Reputation: 1949
I have a pyspark dataframe like so with rows that have 'zodiac' and rows that have 'nonzodiac'
spark.createDataFrame(
[
(1, '1234ESPNnonzodiac'),
(2, '1234ESPNzodiac'),
(3, '963CNNnonzodiac'),
(4, '963CNNzodiac'),
],
['id', 'col1']
)
I can get all the nonzodiac rows like so:
nonzodiac_rows = df.where(f.col("col1").rlike("nonzodiac"))

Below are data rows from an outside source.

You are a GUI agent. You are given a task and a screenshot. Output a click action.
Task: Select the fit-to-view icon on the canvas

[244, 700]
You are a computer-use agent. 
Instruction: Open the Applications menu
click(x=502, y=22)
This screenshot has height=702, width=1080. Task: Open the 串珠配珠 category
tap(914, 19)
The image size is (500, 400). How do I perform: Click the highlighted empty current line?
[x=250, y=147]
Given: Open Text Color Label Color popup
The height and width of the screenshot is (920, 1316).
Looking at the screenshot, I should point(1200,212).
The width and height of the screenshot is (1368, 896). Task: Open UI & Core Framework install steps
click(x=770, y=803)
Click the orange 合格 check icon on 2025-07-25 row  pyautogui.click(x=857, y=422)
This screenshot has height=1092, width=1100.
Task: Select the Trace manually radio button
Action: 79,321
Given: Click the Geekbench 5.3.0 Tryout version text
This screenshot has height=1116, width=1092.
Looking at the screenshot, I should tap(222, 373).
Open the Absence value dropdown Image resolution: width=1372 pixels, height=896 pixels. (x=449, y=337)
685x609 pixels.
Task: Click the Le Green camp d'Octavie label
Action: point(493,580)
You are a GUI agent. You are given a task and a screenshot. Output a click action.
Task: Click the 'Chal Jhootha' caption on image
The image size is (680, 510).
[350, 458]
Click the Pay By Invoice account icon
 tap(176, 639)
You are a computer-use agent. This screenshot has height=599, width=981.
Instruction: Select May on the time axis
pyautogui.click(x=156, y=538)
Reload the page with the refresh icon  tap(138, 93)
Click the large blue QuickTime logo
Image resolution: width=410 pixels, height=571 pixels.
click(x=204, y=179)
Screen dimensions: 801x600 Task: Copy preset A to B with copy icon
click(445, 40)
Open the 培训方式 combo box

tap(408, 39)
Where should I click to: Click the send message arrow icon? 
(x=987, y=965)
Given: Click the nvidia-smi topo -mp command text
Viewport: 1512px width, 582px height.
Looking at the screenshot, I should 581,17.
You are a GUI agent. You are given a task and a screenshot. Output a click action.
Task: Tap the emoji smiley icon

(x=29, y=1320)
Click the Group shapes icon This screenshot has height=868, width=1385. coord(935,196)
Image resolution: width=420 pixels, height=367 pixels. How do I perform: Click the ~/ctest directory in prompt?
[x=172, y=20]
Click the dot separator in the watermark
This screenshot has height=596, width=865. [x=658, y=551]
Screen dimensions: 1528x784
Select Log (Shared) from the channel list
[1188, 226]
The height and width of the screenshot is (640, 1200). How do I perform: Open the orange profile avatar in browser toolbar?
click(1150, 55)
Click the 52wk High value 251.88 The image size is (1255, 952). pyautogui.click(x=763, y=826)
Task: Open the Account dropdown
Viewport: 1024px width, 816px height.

But I'm having trouble returning only rows with 'zodiac' since doing something similar returns both zodiac and nonzodiac rows
zodiac_rows = df.where(f.col("col1").rlike("zodiac"))
Upvotes: 0
Views: 958
Reputation: 38335
It is because nonzodiac contains zodiac substring. You need to write more strict regexp For example add one more character:
zodiac_rows = df.where(f.col("col1").rlike("Nzodiac"))
Or restrict non before zodiac
zodiac_rows = df.where(f.col("col1").rlike("(?<!non)zodiac"))
Upvotes: 2
Reputation: 837
You can do the opposite of your "nonzodiac" where
with the logical not
operator
zodiac_rows = df.where(~f.col("col1").rlike("nonzodiac"))
Besides, there is the filter
function that may help you in a different way
zodiac_rows = df.filter(~f.col('col1').contains('nonzodiac')).collect()
Upvotes: 0